Good solutions can be low-tech – portable toilets, non-invasive dengue kits that people are more receptive to, or a conditioner that not only has a low water footprint, but requires less water to rinse out. Good solutions can also be at the other end of the technology spectrum such as the application of an iPhone app to influence sustainable behaviour. But good solutions must be developed bearing in mind that each society, whether developed or developing, has a different set of beliefs, culture and norms that require different solutions.

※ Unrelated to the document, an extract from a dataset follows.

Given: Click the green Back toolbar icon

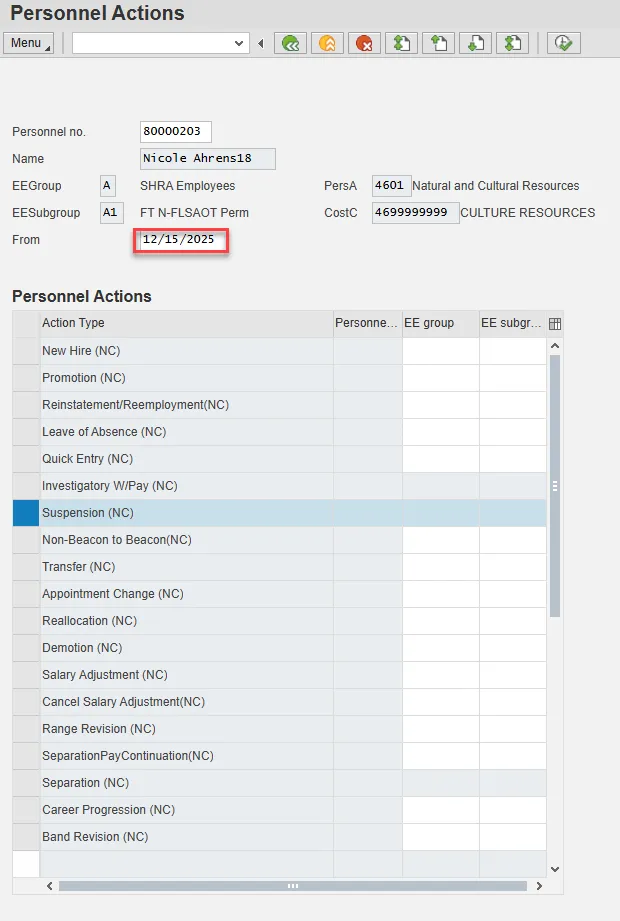Looking at the screenshot, I should [291, 43].
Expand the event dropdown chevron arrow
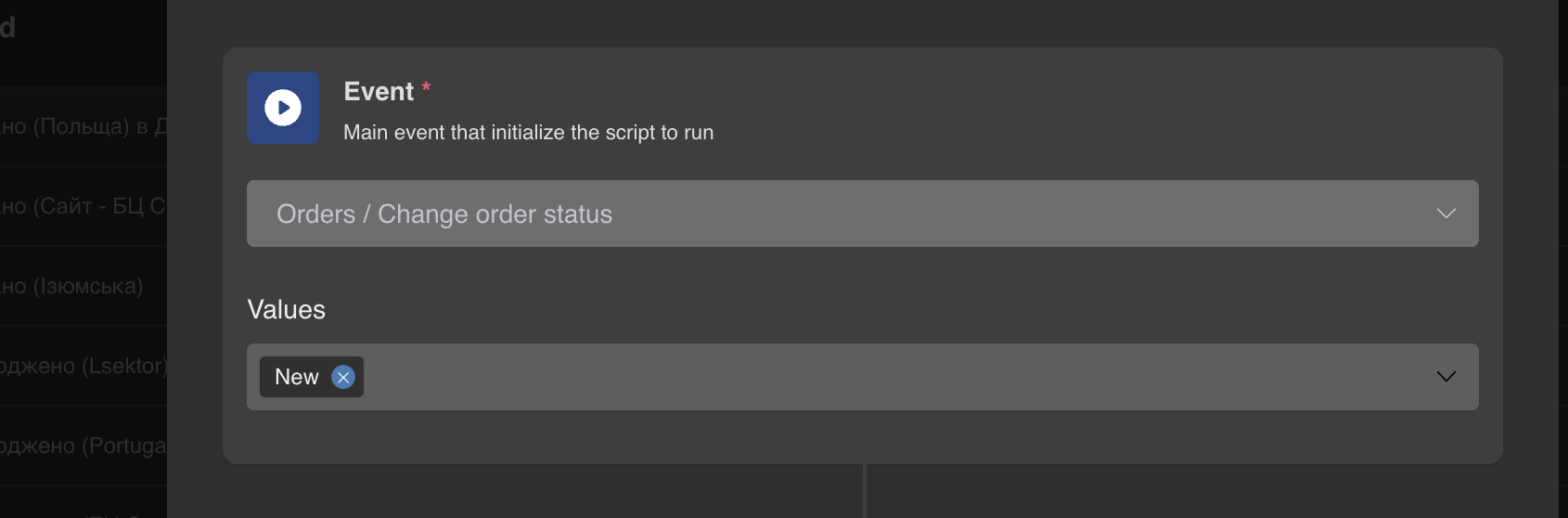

Perhaps we can also draw some inspiration and insights from Singapore’s own efforts at city building, which encompass elements of Collaborative Design, Innovation and People-Centricity, although it was not defined in such terms when we embarked on the effort of housing a nation. Firstly, a comprehensive approach to balance the various competing needs and tradeoffs in land use is conducted through the Concept Plan and the Master Plan, processes which are reviewed in consultation with the public, private and government sectors. Secondly, public housing in Singapore is not just a bricks and mortar solution but about building strong and cohesive communities for people who live in the public housing estates. Towns are built catering to the needs of residents, and to provide opportunities for residents to interact with their neighbours as part of our ethnic integration policy, including providing common spaces and facilities such as our shopping malls, markets and hawker centres.

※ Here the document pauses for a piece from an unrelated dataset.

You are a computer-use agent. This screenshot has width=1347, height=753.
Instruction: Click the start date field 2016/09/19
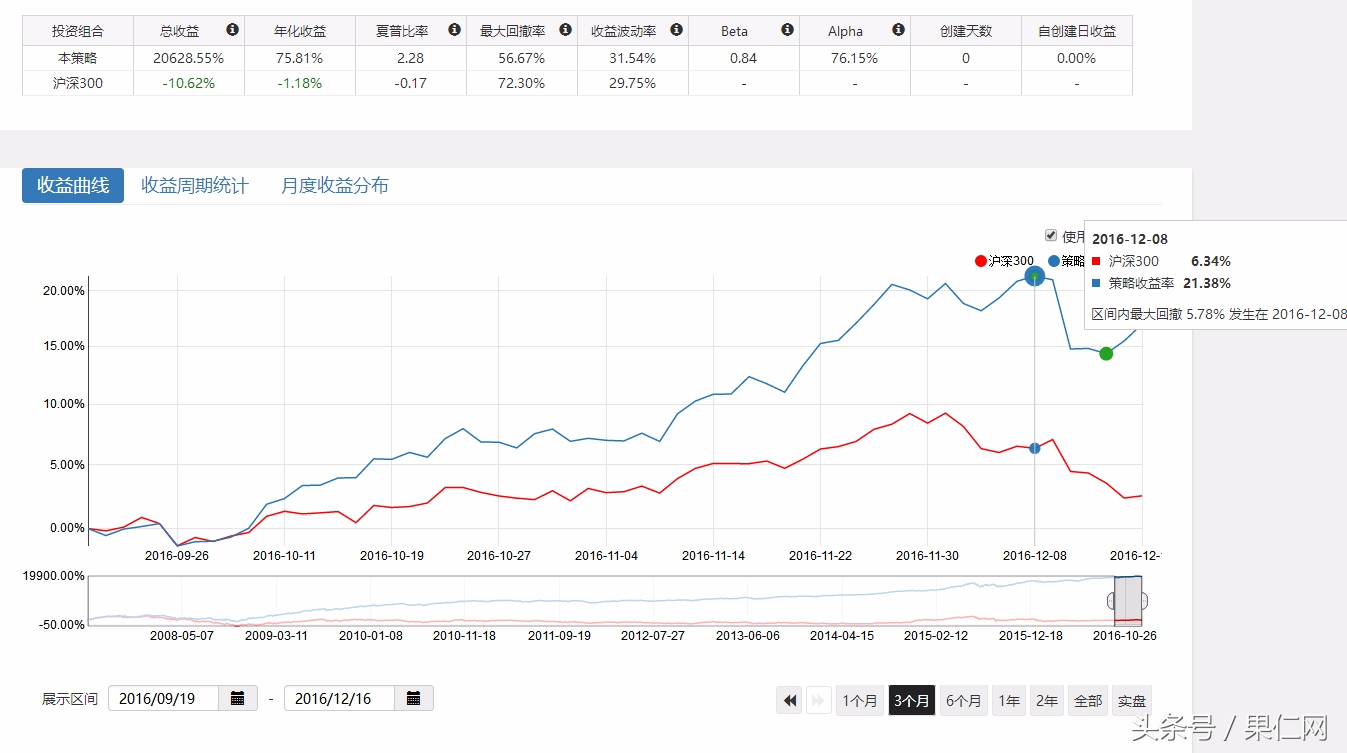pyautogui.click(x=163, y=698)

As we all know, our current production and consumption patterns are highly resource intensive and unsustainable in the long run. But, good science alone is rarely enough to solve these challenges that confront us. What we need today is a more inter-disciplinary endeavour that brings together experts from various disciplines, including policy makers, scientists, economists, behavioural psychologists, including the leaders of our society, to frame the problems, analyse the issues, and come up with practical and workable solutions. Solutions that will be able to change the way we work, live and play.

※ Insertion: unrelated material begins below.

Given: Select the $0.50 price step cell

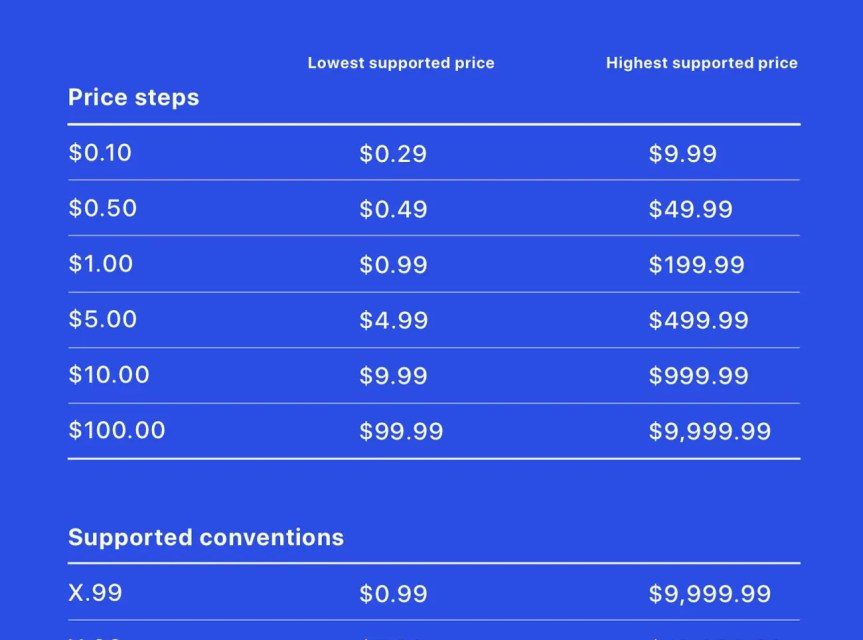Looking at the screenshot, I should [102, 209].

I commend the partnership of GSK and EDB in building capabilities in green and sustainable manufacturing in Singapore. I would encourage you to take an inter-disciplinary approach to all your endeavours. Use Singapore as a springboard to the growing web of cities in the region and beyond. I am confident that this collaboration will inspire a new wave of green technology that will change manufacturing, and perhaps improve the livelihoods of the millions that will live in our cities. Only then can we stay ahead of the curve.
I wish all participants a fruitful discussion at this Symposium.